Previously, we’ve taken a look at the key trends shaping the future of retail, and therefore, sourcing.
We’ve seen how customers are now expecting more personalization, more speed, and more transparency in their retail experience, mostly due to the rise of Direct-to-Consumer (DTC) companies that use data to power the business.
We’ve also discovered how these same trends drive innovation in sourcing, from new technology platforms such as Inspectorio and Blue Map, to new approaches for producing goods such as nearshoring and on-demand manufacturing.
It’s a lot to take in and a lot to keep up with. So, the question is, how can you move forward, thrive in the disruption, and find partners to help you seize the sourcing future?
Here are some ideas to get you started.
Take Stock of Your Current Supply Chain
Before you invest a single minute or a single dime into optimizing your supply chain, take a hard look at how well that chain is delivering for you and your customers. Don’t just examine how you’re doing today; reckon with the heightened expectations customers will have in the future.
For example, ask yourself:
What sort of supply chain data do we collect today? Where do we gather it from—internal or external sources?
How are we using this data to improve our business?
How does our supply chain currently deliver on the three most important customer expectations of the future, that is, personalization, speed, and transparency?
How does our supply chain measure up to the competition? Where are we better-positioned for the future? Where are we lagging behind?
What are the small (or big) steps we’re taking to influence how our industry is evolving?
Stay Current on Sourcing Trends
Of course, these publications will keep you up-to-date on what's happening on the sourcing front, but I find them most useful to help determine which new strategies and technologies will have real impact and staying power.
Challenge Your Current Assumptions About Sourcing
Set aside time to question the current beliefs your company has about sourcing. You don’t need to schedule a three-day offsite to do this. You can start the effort at your next team meeting with a question or two, perhaps inspired by what you’ve read in one of the news aggregators.
For example, you may want to brainstorm: How could we bring all of our production home to the United States? Or: What if we took one of our clothing lines and turned it into a “made to order” business?
You need to have imagination in this volatile age if you want to stay in the sourcing game. A couple of years ago, hardly anyone imagined what it would be like to stop production in China, but now, this issue is front and center for many companies.
Go ahead. Dare to ask the inconvenient or imaginative question. What has the greatest chance of disrupting your business model this year and beyond?
Be an Advocate for Thinking Big and Taking Measured Risks
Retail moves fast, so approaches like “pause and ponder” or “test and innovate” might not be especially popular with your team. But knowing how to mitigate risk—by reducing uncertainty and improving outcomes—is a hallmark of high performing sourcing and production teams.
Still, you can’t play it totally safe. You’ve got to devise ways to get ahead of the volatility and chart a new course for your business. So inspire your team to deliver the best today, while positioning yourself (and your customers) to thrive tomorrow.

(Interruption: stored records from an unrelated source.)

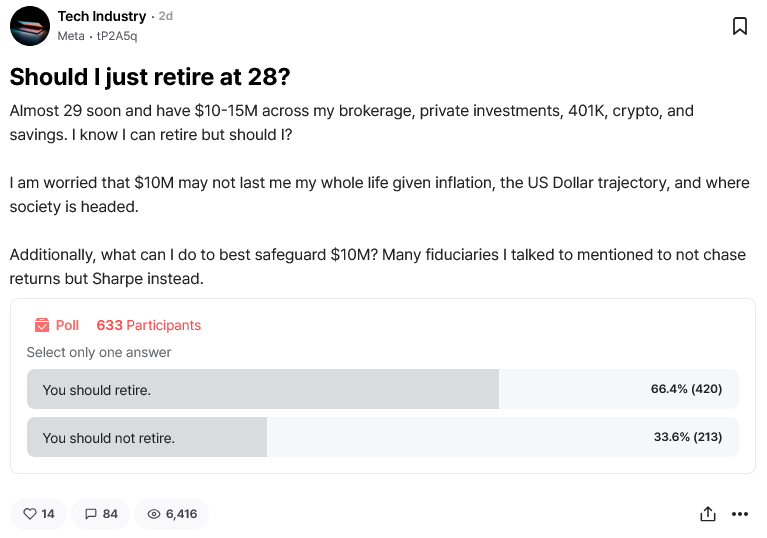Click the 633 Participants count
This screenshot has width=767, height=538.
click(148, 325)

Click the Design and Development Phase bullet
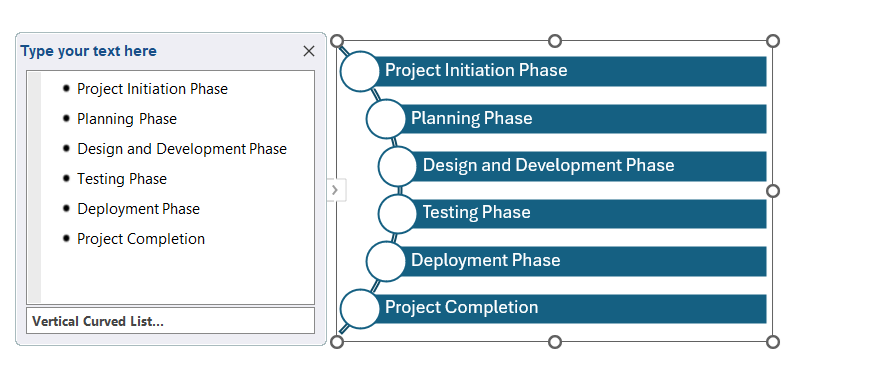click(x=182, y=149)
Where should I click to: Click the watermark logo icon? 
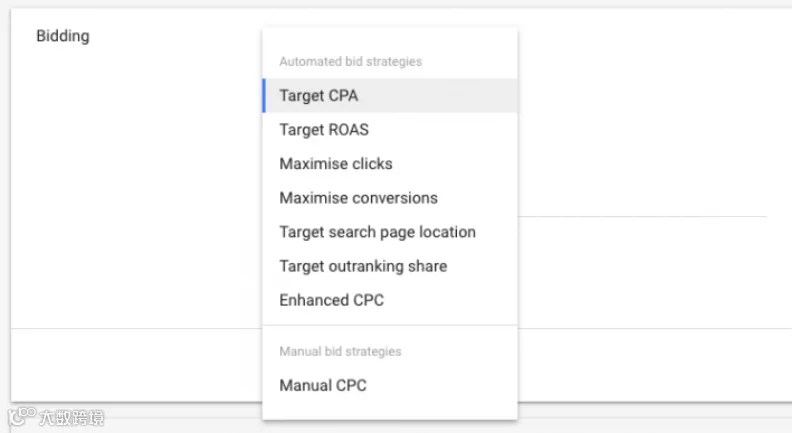tap(22, 417)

Commit to Forward-Thinking Partnerships
And finally, be a partner—or find a partner—who is willing to take risks. Those who dare to be bold will be the ones best positioned to stay relevant in this digital age.
If you’re a supplier, look for ways you can innovate and support your retailers. And if you’re a retailer, look for suppliers who have the future on their minds. That means:
Have a strategic vision you’re willing to share with potential partners. This vision should describe how you’ll meet and anticipate the needs of the customer in the digital age.

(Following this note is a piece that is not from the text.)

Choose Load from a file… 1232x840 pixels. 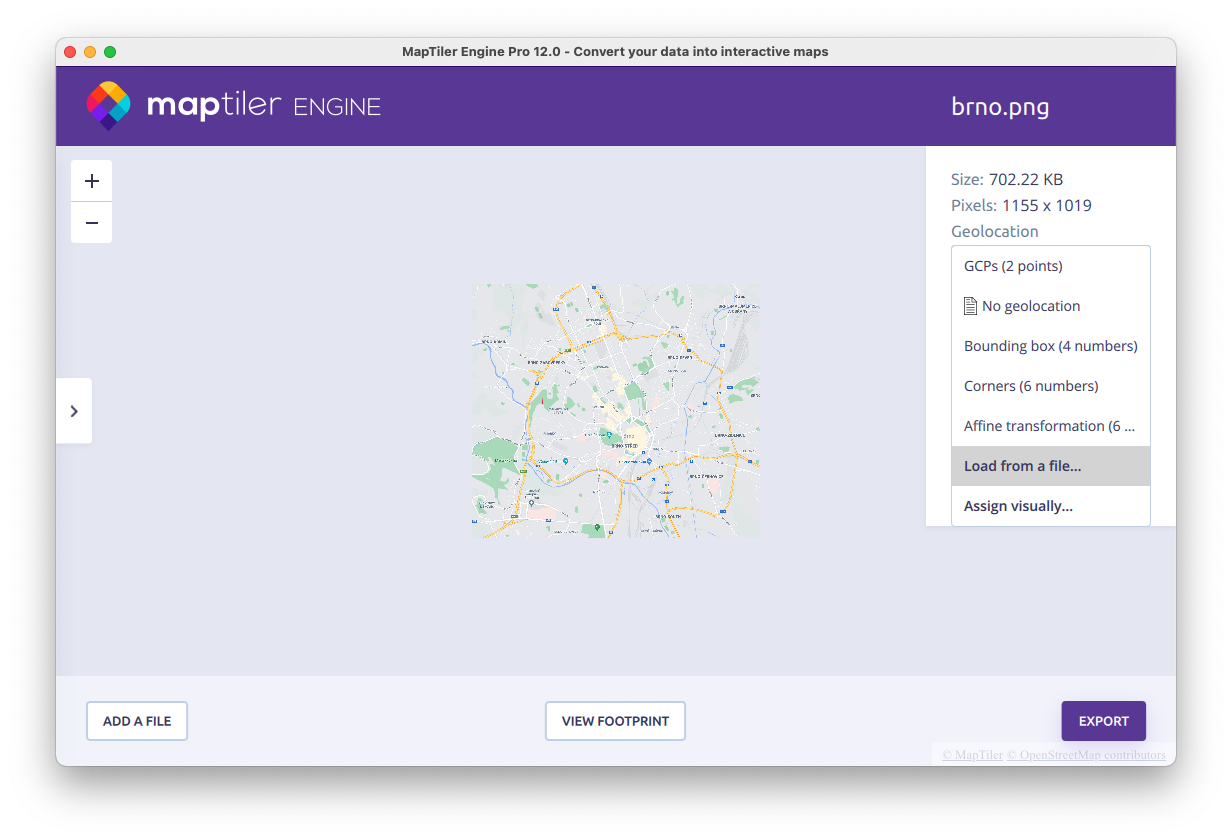point(1022,466)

Show a passion for learning and have a proven record of testing new ideas and strategies. The best partners will have experience with multi-format channels—brick and mortar mass giants, and the latest digitally native brand.
Collaborate with external resources so you can learn, grow, and go after the next big thing.

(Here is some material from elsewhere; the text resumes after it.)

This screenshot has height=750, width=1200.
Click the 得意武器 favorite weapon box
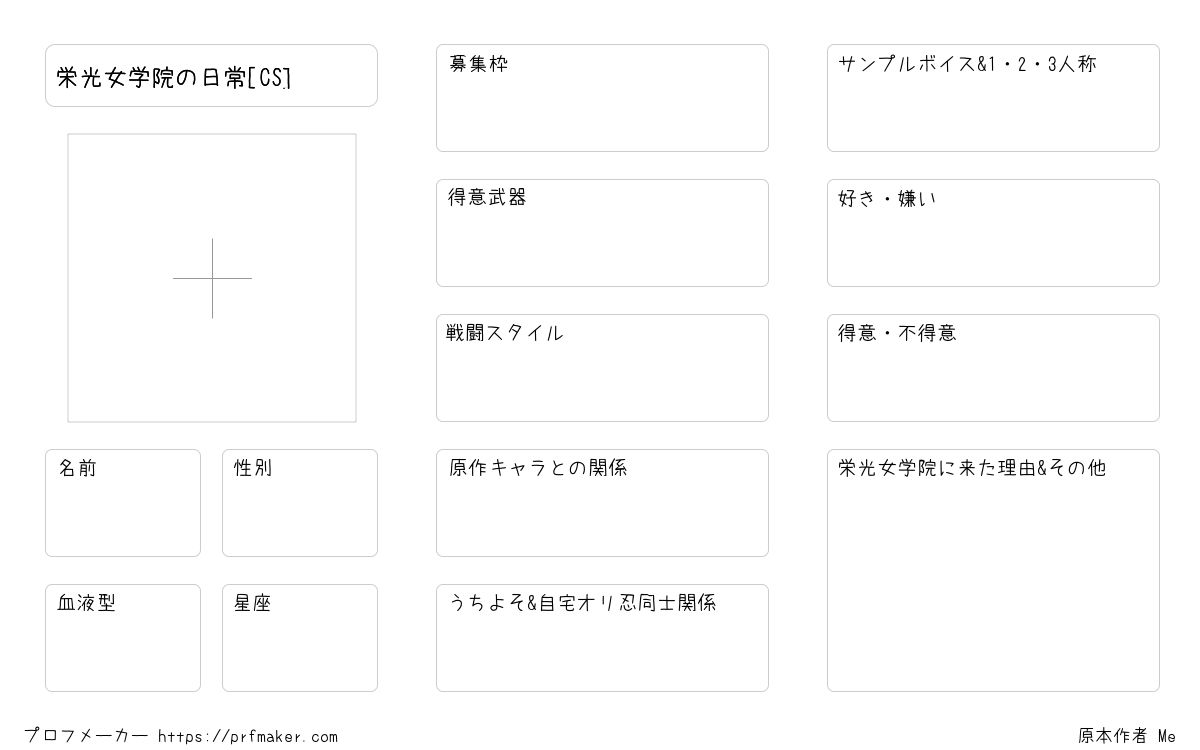pyautogui.click(x=602, y=233)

Cultivate the ability to capture and process data, from having “basics” such as key performance indicators (KPIs) and ERP systems to advanced tools such as on-demand manufacturing, purchase-activated manufacturing, and 3D printing.
And that, as they say, is a wrap for this series on the future of sourcing.
Before I sign off, let me leave you with one last thought. What lies ahead for sourcing really doesn’t hinge on the latest technology. It is, however, based on a shifting mindset—from the industrial revolution legacies of scale and efficiency to the digital age essentials of innovation and curiosity.
Embrace the change and enjoy the ride.